Pour ceux qui viennent, il y a ceux qui sont là pour manger une shiffala et des spaetzles et passer un bon moment et il y a ceux qui préparent la fête, épluchent les pommes de terre, lavent les salades, sont derrière le bar, portent les lourds plateaux de service en bois… Tous dépensent une énergie folle à se relayer pour faire vivre la fête du cochon.

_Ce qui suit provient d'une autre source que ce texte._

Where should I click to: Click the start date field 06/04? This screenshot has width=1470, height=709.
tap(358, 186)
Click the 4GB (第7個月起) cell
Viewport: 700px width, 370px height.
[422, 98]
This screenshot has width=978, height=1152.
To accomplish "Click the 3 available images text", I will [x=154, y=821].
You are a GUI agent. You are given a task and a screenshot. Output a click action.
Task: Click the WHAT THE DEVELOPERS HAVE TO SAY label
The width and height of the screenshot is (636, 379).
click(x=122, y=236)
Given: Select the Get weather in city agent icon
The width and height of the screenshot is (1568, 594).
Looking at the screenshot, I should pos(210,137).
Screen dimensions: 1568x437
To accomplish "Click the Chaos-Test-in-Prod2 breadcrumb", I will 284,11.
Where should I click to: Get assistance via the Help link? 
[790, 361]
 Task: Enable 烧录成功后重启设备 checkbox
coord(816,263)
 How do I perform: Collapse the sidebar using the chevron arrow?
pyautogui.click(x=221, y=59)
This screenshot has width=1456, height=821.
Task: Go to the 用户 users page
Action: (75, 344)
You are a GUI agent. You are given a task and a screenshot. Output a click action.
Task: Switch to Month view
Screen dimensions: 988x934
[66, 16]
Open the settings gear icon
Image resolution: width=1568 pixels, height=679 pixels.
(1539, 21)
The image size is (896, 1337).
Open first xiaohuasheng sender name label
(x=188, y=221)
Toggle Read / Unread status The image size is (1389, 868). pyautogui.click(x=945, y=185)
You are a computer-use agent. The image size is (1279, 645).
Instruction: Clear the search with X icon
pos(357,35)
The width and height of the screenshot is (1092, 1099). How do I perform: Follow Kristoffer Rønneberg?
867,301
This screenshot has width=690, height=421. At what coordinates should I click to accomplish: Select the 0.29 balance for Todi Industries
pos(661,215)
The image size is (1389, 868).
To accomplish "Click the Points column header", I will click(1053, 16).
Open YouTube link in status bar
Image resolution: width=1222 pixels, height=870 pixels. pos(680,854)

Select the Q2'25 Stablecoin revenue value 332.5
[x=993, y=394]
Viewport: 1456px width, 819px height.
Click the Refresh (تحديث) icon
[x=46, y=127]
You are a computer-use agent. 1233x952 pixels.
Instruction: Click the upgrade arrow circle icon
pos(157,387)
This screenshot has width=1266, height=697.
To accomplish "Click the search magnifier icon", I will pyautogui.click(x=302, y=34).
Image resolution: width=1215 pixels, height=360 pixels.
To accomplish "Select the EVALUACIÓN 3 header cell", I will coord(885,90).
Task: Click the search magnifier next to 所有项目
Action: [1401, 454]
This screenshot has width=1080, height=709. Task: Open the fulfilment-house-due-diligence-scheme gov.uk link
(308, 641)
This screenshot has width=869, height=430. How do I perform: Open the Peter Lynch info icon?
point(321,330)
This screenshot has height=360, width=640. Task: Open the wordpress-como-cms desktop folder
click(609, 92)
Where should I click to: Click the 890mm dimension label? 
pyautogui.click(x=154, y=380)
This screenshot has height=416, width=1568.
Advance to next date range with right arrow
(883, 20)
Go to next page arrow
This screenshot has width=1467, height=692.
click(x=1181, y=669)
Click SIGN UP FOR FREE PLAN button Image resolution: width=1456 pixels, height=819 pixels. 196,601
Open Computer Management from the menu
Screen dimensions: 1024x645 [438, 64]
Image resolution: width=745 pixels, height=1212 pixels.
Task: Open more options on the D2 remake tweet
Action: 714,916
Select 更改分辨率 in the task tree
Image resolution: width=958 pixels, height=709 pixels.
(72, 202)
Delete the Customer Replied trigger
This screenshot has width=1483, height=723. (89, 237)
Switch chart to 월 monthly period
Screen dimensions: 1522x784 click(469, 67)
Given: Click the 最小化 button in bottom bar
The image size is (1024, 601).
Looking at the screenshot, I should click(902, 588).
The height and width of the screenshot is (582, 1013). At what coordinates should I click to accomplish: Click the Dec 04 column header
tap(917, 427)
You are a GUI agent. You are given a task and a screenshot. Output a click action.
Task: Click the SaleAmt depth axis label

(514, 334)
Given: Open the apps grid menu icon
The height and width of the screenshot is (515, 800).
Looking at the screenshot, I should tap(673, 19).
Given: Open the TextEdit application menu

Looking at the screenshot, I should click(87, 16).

La place du village, «Dörfplatz»
La fête du cochon ayant été déportée du centre vers le pôle éduco-sportif du village, la place s’est retrouvée privée de sa populaire kilbe. Mais en dehors de cela, quels sont les usages de cette place ? Est-elle active et comment est-elle perçue ? Elle a déjà la particularité, non évoquée par les habitants mais remarquable en termes d’architecture, d’être traitée en espace partagé. Ces notions aujourd’hui à la mode dans la fabrication de la ville, sont ici réalité depuis 17 ans. Le sol favorise les mobilités douces et brouille le passage automobile pour ralentir son flux. En dehors de ces dispositifs permanents, l'atelier a pu remarquer qu’il y a un stand de fruits et légumes bio du jardin du Trèfle rouge de la commune le vendredi matin, que la boulangerie, le coiffeur, la poste et la mairie sont les principaux attraits du lieu et qu’il ne se passe plus beaucoup d’événements, surtout depuis que le café restaurant a fermé.